In this context, naming the church “Episcopal” is something a bold move. “Look at us,” it says, “we have bishops and we are connected to the historic, true church. We are distinctive.”

So as the Episcopal Church once again struggles to find its way in a changing world, I wonder if asking Seabury’s question again is helpful: in the current religious marketplace, what makes the Episcopal Church distinctive?

Relatedly, is highlighting our distinctiveness the way to go? Or should we be stressing what we have in common, not only with other Christians but with all folks everywhere?

Beyond “open communion”

As if the current raft of controversies isn’t enough, the Episcopal Church is moving towards open debate about the relationship between the Eucharist and baptism. The other weekend, I attended a gathering in the Diocese of Connecticut on this issue.

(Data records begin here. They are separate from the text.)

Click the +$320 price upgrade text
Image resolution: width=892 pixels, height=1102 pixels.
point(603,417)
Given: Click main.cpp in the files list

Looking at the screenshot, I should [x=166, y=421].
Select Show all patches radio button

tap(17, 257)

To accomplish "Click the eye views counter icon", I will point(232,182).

What struck me at the gathering was not so much the arguments about the issue at hand (which I’m not going to rehash here, although I do find that this article has a helpful new take on old questions) but that each speaker acknowledged in one way or another that the questions raised by this debate go much deeper than the relationship between the Eucharist and baptism.

I think this is right. This conversation is bubbling up in the church at this particular time not so much because of a sudden, pressing need to re-evaluate the church’s historic teachings on baptism and the Eucharist but because it is a useful proxy issue for countless other conversations the church needs to be having.

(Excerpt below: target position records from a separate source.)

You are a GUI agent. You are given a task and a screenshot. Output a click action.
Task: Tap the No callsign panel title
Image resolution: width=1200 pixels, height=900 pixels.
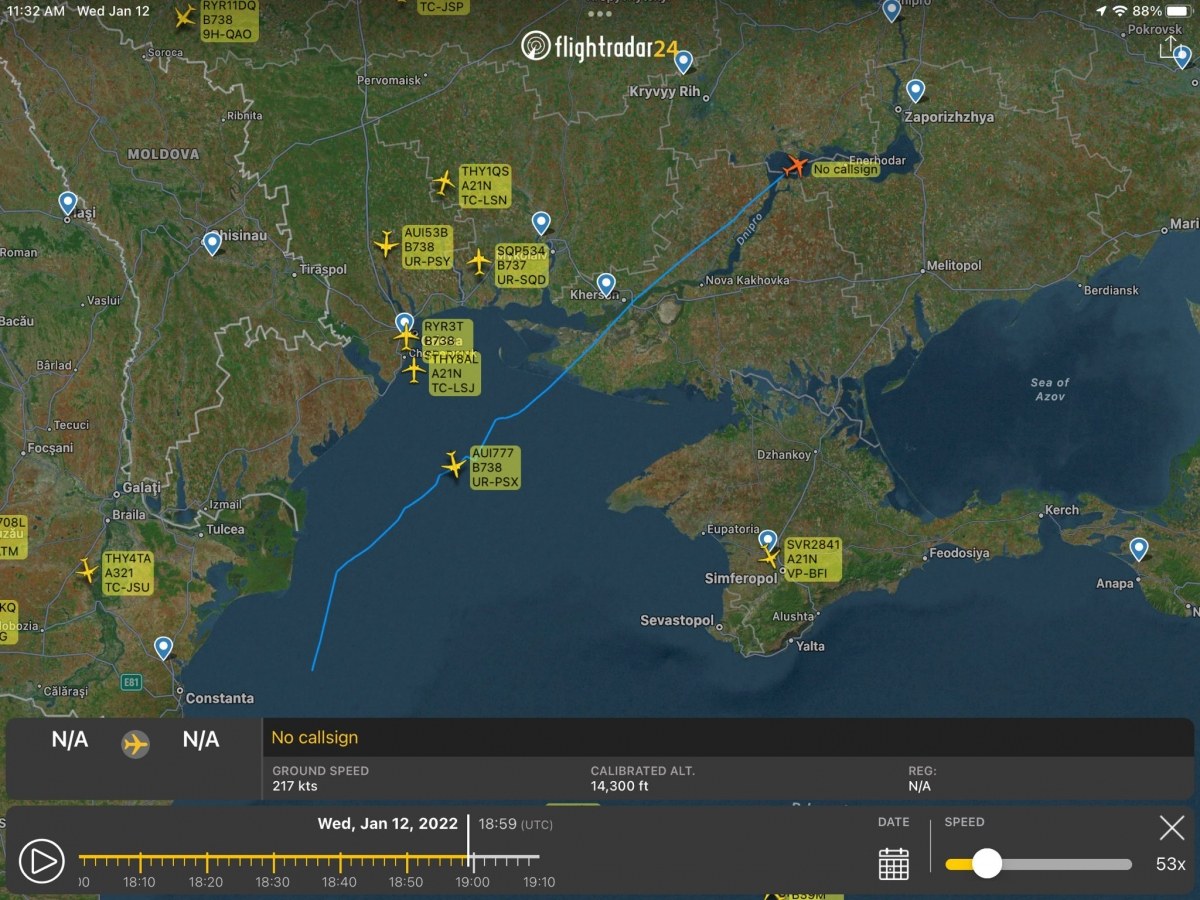pos(315,738)
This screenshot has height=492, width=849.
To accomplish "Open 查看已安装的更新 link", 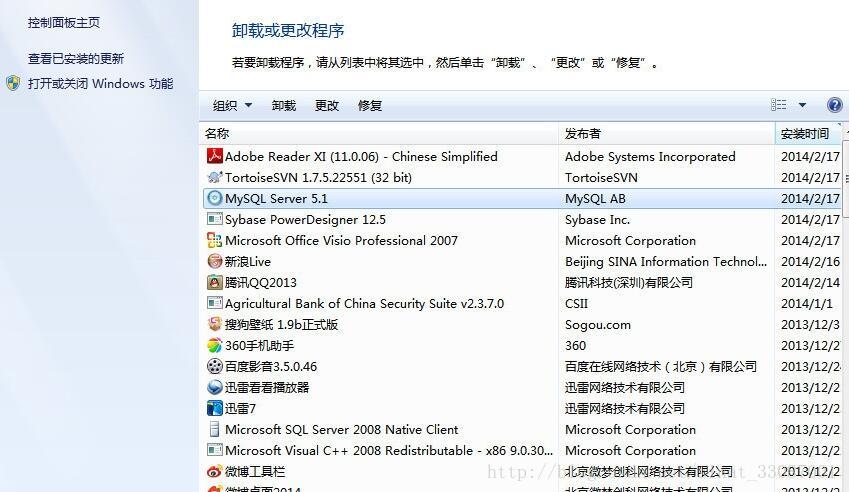I will coord(76,59).
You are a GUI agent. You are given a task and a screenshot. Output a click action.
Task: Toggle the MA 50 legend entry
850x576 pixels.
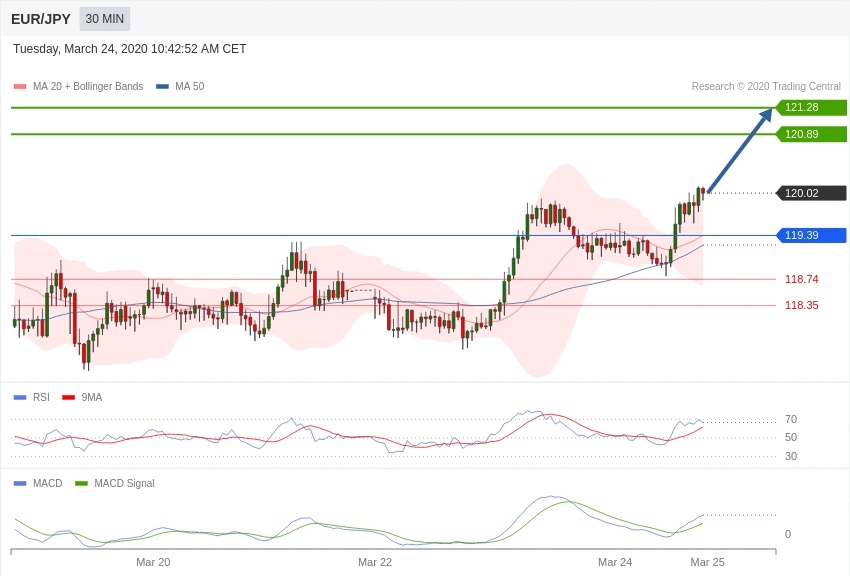[x=180, y=87]
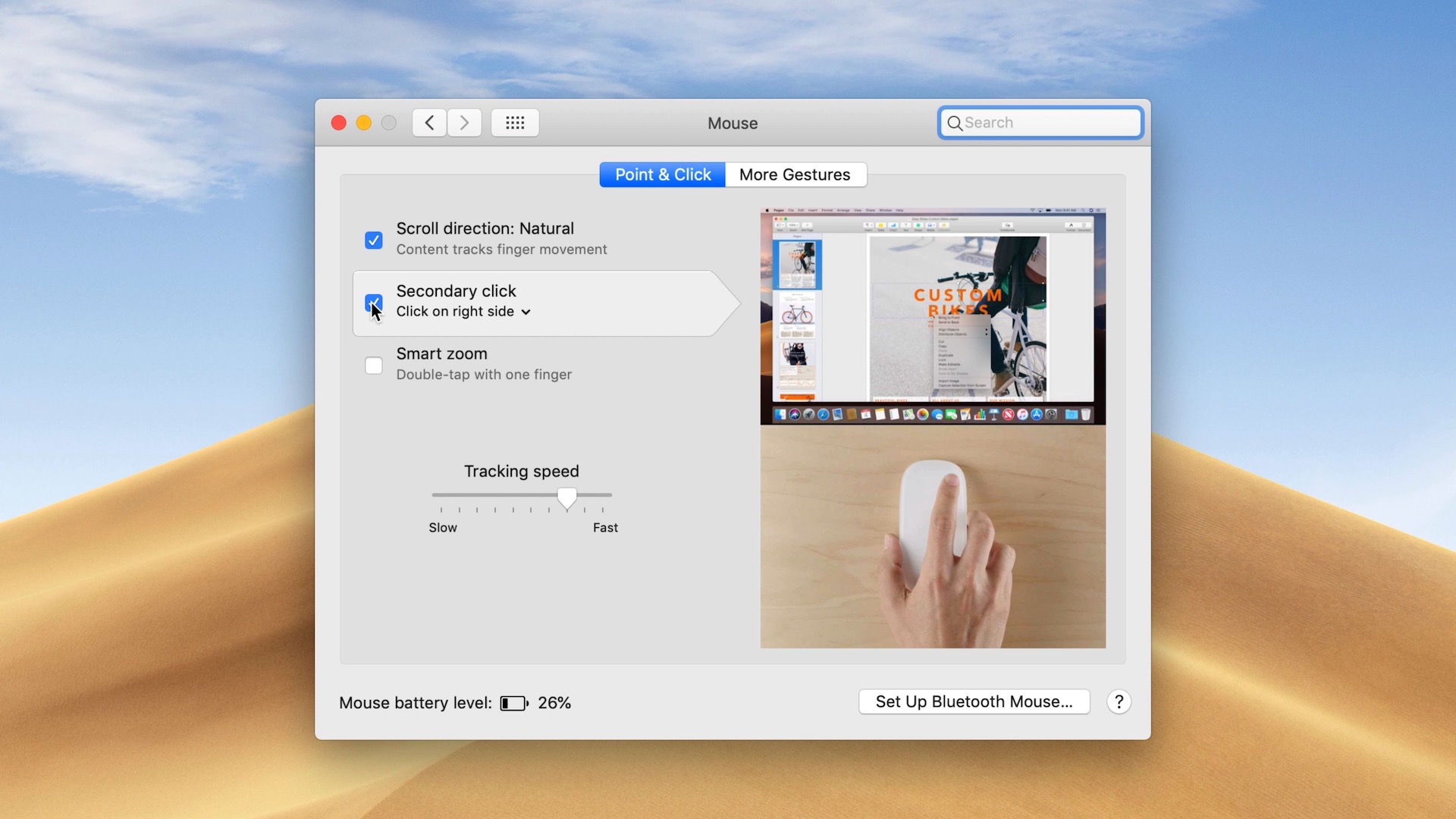
Task: Click the Tracking speed slider thumb
Action: click(x=566, y=497)
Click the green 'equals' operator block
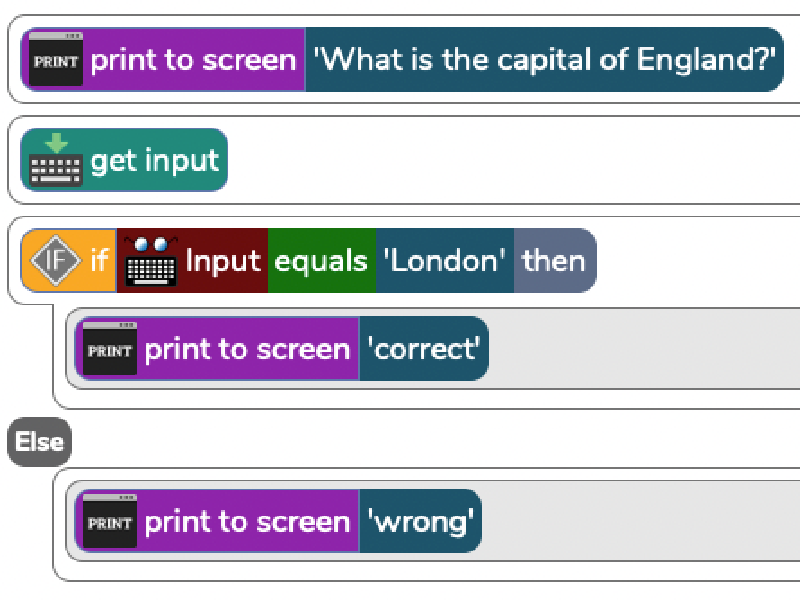This screenshot has height=600, width=800. [x=322, y=260]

As I see it, the debate about baptism and the Eucharist is also about the following (and this is a non-exhaustive list):

  • What is the church’s relationship with the culture in which we find ourselves? One way of asking this is to wonder about the relationship between the claim to “radical hospitality” and “anything goes” nature of our world.
  • People are wounded. The way the world works exacts a huge cost on people. I think of this anytime I hear people preach a theological anthropology that stresses the goodness of people—we are all “magnificent creations of the divine” as I heard recently. Rather than stressing the way in which Jesus brings about change in our lives, the church is in a position of preaching that we are all really just OK and we can all be “radically included.” We preach that because so much of the world says otherwise.
  • Relatedly, what do we do not want in church? As one of the speakers at the event said, “If you ran a church that was ‘radically inclusive,’ you’d probably be in jail.” How do we say “no” in the church?
  • I have a hard time imagining that we would be having this debate if church attendance was growing. In this light, proposals for open communion can look like a desperate attempt to get people to stay in church, out of fear that if we tell them they need to be baptized first they’ll never come back. How do we avoid approaching ministry from a position of fear about church decline?
  • Do we value theological coherence in the church? If we do, I have a hard time seeing how we can square the baptismal ecclesiology that has been so prevalent recently with open communion. I suspect we don’t value coherence so much as we value “bums in pews”… and we’re willing to do anything we can to get them there. What would an ecclesiology that takes no account of church size look like?
  • How is our liturgy related to our witness to the world? Do we have to have Eucharist at virtually every service (“Eucharistic inflation” as I’ve heard it called)?

Whatever the outcome of the various resolutions that are pending on this question, it seems unlikely that there will be much change in practice. Those who do now give communion to those who are not baptized will likely not change. If the canons are changed, it seems unlikely that congregations supporting the traditional teaching of the church will change either.

But what could change is that the church could have a larger conversation about some of these larger questions. Rather than getting lost in a welter of confusion over a question that really isn’t going to change much, maybe we could start addressing some of the serious underlying issues.

What other questions does this issue raise for you? And what else would you like to see the church discuss?